Brief
All lines with the word "computer" must be pulled from the entries below.

Source records

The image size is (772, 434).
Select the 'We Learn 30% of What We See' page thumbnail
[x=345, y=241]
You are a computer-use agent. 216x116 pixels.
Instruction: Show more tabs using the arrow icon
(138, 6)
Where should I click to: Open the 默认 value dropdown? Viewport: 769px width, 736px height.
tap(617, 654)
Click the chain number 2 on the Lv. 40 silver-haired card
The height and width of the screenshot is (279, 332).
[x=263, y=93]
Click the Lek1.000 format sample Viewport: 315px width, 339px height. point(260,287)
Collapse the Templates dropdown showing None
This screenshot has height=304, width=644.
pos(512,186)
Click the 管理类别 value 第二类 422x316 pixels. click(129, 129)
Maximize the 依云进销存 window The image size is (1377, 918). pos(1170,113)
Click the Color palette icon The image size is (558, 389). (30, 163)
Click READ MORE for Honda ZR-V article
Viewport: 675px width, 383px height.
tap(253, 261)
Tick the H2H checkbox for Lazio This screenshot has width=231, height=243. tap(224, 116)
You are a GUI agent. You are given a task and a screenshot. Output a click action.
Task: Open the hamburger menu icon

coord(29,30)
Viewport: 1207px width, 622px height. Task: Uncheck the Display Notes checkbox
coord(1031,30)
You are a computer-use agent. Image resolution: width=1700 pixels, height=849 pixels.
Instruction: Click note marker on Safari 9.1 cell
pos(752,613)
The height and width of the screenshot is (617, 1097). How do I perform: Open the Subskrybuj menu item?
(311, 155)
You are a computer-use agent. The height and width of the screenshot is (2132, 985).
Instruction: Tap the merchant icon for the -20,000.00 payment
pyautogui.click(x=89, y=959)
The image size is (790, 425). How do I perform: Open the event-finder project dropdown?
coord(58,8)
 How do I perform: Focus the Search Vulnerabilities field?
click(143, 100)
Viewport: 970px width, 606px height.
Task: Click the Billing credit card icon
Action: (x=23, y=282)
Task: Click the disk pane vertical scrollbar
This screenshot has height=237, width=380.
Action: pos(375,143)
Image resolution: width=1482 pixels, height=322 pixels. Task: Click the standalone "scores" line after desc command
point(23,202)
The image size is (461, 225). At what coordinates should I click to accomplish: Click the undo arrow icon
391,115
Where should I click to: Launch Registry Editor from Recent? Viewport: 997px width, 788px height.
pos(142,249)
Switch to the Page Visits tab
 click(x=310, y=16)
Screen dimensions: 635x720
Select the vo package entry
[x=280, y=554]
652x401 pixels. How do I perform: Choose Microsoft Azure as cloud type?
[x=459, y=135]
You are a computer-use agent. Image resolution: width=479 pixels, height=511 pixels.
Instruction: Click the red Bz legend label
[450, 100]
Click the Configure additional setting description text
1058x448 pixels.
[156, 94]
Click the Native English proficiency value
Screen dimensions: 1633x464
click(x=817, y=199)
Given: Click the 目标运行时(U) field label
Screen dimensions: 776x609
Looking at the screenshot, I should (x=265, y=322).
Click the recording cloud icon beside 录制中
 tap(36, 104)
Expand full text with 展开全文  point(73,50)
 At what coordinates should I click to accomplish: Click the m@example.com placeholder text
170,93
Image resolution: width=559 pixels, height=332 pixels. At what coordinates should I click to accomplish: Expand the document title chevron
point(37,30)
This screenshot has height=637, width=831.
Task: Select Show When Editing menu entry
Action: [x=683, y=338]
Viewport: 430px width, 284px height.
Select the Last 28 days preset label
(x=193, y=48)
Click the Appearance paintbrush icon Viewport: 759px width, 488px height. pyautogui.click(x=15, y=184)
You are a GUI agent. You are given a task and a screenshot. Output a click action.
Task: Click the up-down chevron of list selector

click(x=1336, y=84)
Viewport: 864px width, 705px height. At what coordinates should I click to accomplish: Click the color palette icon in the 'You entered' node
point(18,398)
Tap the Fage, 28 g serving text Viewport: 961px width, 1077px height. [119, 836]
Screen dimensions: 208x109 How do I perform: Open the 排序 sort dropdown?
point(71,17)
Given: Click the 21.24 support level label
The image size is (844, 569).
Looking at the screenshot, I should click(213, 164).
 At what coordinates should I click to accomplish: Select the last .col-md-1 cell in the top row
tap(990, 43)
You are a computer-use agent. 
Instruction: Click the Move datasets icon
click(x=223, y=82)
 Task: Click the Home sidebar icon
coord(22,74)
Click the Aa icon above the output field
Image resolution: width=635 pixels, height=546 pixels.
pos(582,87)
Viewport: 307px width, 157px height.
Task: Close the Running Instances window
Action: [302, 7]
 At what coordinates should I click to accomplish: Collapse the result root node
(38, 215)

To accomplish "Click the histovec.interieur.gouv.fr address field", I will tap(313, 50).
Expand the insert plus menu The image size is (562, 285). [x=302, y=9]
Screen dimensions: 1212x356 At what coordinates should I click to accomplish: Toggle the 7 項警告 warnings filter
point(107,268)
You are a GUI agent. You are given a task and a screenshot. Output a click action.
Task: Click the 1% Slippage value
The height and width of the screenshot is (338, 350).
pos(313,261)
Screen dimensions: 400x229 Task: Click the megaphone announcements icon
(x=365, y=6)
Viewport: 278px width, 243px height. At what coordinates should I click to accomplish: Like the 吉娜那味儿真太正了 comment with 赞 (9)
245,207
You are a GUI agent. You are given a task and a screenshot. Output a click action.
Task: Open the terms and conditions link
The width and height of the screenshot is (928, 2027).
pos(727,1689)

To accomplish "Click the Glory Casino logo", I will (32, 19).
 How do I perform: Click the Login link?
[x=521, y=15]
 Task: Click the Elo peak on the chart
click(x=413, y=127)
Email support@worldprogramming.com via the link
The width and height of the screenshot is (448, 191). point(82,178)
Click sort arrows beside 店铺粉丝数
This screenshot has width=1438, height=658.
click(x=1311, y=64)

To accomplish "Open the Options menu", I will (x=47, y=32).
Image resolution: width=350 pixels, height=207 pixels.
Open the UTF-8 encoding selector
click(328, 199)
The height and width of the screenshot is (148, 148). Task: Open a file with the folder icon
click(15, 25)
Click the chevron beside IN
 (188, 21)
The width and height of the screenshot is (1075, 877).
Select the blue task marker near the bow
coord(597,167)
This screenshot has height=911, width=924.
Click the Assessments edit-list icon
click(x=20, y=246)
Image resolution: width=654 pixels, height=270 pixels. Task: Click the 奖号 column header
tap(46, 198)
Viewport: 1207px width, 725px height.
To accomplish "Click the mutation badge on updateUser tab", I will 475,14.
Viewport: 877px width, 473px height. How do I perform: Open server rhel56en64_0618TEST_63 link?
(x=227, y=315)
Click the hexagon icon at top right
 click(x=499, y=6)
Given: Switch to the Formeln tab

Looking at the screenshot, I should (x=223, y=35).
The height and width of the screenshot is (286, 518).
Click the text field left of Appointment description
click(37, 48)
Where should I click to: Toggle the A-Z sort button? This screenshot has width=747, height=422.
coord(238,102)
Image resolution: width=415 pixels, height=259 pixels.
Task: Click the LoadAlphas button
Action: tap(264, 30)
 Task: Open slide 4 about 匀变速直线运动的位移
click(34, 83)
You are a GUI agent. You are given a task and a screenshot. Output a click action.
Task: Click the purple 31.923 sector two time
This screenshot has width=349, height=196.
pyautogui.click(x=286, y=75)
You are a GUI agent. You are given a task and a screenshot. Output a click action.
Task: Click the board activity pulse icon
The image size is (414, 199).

Result for this task
You are a computer-use agent. 216x116 pixels.
You are a computer-use agent. Image resolution: width=1700 pixels, height=849 pixels.
You are a computer-use agent. The height and width of the screenshot is (2132, 985).
You are a computer-use agent. Image resolution: width=479 pixels, height=511 pixels.
You are a computer-use agent. 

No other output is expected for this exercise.